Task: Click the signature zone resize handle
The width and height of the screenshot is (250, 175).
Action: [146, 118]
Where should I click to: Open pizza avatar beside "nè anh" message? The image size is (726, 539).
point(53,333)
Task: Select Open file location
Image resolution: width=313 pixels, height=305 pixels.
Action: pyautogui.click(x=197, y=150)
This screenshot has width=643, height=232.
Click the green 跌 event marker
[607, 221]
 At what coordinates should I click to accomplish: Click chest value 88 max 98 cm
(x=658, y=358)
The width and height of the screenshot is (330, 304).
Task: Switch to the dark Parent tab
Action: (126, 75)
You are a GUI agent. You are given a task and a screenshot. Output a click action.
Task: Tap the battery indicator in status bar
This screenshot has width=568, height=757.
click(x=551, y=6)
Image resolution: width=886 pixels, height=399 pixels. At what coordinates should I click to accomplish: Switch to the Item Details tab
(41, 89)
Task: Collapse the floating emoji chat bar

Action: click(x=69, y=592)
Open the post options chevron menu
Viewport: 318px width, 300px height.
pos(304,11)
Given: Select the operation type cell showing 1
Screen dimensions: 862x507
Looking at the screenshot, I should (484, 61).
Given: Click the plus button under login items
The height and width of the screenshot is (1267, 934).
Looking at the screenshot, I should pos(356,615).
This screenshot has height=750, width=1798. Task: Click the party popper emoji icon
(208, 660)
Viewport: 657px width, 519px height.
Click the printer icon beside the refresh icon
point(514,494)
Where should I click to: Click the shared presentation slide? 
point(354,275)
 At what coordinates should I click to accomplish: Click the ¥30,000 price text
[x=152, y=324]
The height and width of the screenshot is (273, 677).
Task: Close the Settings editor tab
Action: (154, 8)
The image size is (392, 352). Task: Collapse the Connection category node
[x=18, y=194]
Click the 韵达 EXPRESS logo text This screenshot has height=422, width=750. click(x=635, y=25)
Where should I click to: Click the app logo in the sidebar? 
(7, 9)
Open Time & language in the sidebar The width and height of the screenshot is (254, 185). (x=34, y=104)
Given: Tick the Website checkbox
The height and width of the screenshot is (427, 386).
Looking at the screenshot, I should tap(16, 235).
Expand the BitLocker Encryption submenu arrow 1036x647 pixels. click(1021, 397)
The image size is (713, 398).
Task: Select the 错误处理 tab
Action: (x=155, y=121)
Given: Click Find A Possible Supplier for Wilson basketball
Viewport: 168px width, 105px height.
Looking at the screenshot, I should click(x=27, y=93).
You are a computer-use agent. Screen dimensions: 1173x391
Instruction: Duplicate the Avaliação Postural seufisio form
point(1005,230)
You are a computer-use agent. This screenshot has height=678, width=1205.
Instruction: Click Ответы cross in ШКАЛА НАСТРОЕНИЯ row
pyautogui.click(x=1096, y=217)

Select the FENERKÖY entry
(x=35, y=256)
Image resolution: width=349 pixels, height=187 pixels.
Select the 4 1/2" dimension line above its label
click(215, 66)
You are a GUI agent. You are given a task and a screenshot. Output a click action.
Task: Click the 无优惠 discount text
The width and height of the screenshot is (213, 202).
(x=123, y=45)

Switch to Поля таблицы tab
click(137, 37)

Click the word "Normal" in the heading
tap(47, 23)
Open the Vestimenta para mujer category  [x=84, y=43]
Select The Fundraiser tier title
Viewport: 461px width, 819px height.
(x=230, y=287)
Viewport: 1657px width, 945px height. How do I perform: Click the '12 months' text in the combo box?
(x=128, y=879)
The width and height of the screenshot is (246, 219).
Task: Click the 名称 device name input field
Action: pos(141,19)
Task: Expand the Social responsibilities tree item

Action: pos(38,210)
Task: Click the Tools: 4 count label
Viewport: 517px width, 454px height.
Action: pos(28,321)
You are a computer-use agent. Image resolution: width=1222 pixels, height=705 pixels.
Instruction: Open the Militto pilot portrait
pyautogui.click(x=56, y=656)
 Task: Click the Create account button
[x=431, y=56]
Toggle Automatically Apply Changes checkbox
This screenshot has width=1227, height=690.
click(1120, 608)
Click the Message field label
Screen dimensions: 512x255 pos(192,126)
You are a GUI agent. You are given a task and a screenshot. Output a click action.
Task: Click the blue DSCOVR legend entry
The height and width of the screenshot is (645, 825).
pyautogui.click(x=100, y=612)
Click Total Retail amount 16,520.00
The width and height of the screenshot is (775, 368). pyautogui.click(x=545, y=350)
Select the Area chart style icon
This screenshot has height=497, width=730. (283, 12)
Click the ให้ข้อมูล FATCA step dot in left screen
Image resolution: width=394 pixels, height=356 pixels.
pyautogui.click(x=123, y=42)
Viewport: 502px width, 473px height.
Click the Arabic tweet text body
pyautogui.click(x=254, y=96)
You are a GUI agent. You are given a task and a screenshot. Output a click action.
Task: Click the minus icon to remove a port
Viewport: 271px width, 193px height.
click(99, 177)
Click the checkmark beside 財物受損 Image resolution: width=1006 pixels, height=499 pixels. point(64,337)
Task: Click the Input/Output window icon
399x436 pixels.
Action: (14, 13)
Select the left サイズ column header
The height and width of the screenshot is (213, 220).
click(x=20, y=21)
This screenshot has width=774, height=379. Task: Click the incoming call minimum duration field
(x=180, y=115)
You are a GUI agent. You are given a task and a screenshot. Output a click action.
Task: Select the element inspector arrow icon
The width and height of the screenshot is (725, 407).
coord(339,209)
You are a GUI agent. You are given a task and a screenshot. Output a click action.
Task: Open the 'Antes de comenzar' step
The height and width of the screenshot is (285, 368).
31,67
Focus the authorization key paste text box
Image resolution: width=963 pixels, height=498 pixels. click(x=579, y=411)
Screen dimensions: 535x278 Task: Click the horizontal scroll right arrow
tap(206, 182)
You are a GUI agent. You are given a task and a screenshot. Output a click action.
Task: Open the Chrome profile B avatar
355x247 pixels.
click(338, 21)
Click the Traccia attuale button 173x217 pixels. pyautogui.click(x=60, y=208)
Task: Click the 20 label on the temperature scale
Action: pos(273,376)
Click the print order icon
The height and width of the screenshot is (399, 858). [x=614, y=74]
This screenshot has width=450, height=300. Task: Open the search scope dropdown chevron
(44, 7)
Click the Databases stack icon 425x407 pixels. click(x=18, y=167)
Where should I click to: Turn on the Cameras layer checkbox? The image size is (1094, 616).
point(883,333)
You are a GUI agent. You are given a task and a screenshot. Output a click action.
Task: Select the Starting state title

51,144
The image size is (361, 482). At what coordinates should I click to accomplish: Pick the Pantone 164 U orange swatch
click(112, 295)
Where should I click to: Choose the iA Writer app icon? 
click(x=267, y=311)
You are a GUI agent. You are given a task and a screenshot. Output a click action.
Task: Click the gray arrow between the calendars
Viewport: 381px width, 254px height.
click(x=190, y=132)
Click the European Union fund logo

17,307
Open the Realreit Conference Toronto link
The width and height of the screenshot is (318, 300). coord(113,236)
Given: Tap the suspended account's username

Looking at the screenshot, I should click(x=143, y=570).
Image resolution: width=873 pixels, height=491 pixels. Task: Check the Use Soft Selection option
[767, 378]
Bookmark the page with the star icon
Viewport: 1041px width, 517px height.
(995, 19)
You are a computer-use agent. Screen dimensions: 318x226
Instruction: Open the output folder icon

********

● Activity: Search the material for the string "step" and return each line that has it.

● Answer to the exercise:
Click the ให้ข้อมูล FATCA step dot in left screen
Task: Open the 'Antes de comenzar' step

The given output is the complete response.